(Element and text location data)

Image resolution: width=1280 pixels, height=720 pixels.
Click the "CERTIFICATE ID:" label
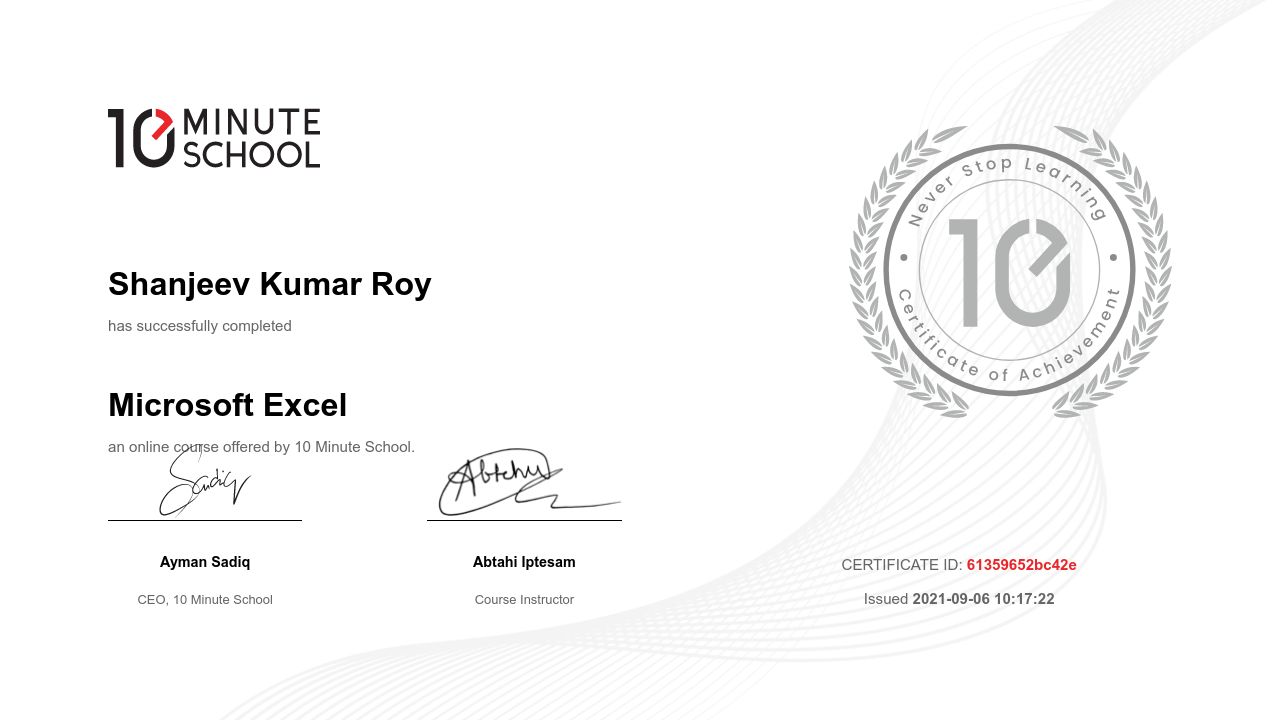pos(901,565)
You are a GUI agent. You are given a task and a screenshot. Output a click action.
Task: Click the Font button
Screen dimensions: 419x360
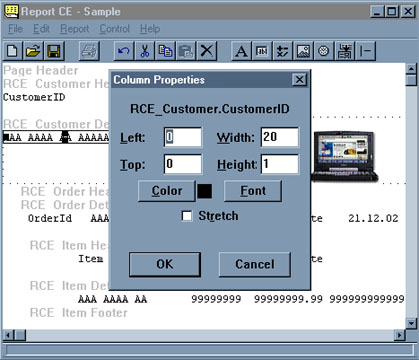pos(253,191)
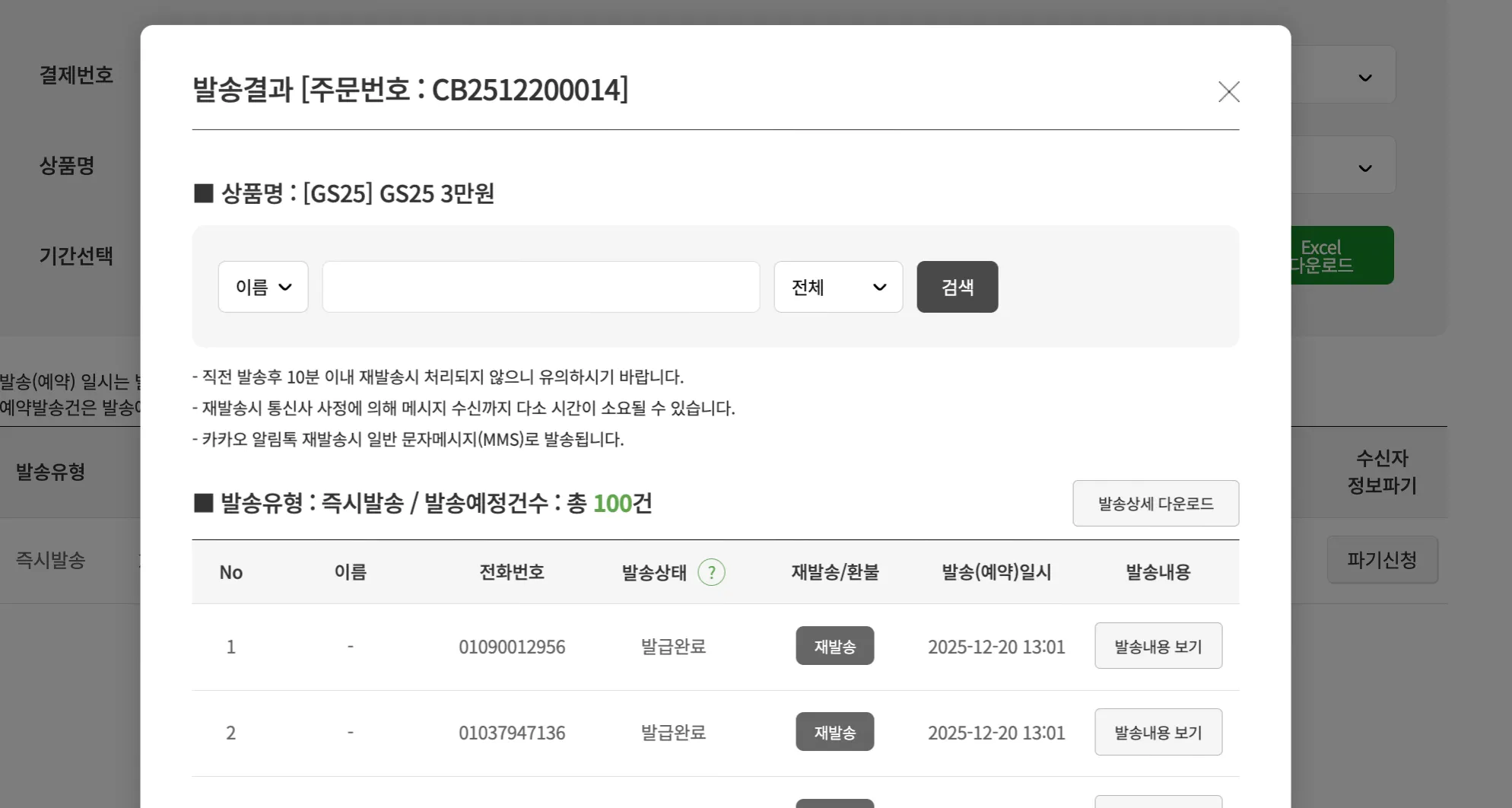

The problem => Can you turn the records above into a JSON list of strings, with one string per line, skipping blank lines and leaving out the pictures?

Answer to the problem =>
[
  "Image resolution: width=1280 pixels, height=720 pixels.",
  "Click the \"CERTIFICATE ID:\" label",
  "pos(901,565)",
  "You are a GUI agent. You are given a task and a screenshot. Output a click action.",
  "Task: Click the Font button",
  "Screen dimensions: 419x360",
  "pos(253,191)"
]